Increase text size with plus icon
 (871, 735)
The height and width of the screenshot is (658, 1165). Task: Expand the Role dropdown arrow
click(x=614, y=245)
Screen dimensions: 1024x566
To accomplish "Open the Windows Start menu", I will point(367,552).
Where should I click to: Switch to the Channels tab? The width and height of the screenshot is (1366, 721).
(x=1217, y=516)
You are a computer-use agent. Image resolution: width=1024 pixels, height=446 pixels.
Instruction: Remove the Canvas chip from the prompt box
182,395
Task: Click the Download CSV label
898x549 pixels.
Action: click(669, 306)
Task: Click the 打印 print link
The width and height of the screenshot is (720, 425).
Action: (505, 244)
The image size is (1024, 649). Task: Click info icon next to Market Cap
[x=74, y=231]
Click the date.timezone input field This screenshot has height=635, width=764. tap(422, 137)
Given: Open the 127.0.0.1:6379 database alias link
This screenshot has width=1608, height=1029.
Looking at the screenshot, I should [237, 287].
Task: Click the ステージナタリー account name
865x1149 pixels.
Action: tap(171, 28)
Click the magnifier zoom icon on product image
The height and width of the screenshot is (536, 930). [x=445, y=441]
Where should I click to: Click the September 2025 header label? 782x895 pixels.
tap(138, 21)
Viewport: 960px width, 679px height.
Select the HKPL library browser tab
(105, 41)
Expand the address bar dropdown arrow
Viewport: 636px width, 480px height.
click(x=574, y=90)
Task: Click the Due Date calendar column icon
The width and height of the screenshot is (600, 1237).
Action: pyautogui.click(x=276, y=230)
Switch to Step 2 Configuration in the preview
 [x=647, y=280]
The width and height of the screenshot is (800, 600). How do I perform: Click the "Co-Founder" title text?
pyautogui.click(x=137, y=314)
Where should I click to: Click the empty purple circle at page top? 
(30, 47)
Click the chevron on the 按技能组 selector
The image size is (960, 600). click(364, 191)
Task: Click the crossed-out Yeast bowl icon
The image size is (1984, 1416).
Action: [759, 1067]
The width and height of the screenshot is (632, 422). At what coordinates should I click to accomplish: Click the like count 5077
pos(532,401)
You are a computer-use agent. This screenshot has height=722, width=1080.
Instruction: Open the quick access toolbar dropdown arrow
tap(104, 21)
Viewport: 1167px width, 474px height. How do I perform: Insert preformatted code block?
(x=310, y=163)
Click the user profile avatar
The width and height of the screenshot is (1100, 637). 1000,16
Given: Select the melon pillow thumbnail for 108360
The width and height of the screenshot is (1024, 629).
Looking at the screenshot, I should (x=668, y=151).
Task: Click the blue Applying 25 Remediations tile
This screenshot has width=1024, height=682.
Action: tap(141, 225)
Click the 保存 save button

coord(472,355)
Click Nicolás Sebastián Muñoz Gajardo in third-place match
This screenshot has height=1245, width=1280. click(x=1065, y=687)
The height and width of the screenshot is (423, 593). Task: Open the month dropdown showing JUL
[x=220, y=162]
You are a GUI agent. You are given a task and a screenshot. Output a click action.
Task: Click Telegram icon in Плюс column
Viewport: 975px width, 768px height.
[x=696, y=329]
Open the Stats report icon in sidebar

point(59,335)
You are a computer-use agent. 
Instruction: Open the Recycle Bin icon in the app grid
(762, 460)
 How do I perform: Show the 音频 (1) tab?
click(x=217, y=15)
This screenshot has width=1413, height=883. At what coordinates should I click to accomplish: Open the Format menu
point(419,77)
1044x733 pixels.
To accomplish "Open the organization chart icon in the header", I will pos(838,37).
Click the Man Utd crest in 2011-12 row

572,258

→ ABOUT THIS EXERCISE: What lines in the material mention "agent"? Copy every one of them.

→ TASK ANSWER:
You are a computer-use agent. Image resolution: width=1024 pixels, height=446 pixels.
You are a computer-use agent. This screenshot has height=722, width=1080.
You are a GUI agent. You are given a task and a screenshot. Output a click action.
You are a computer-use agent. 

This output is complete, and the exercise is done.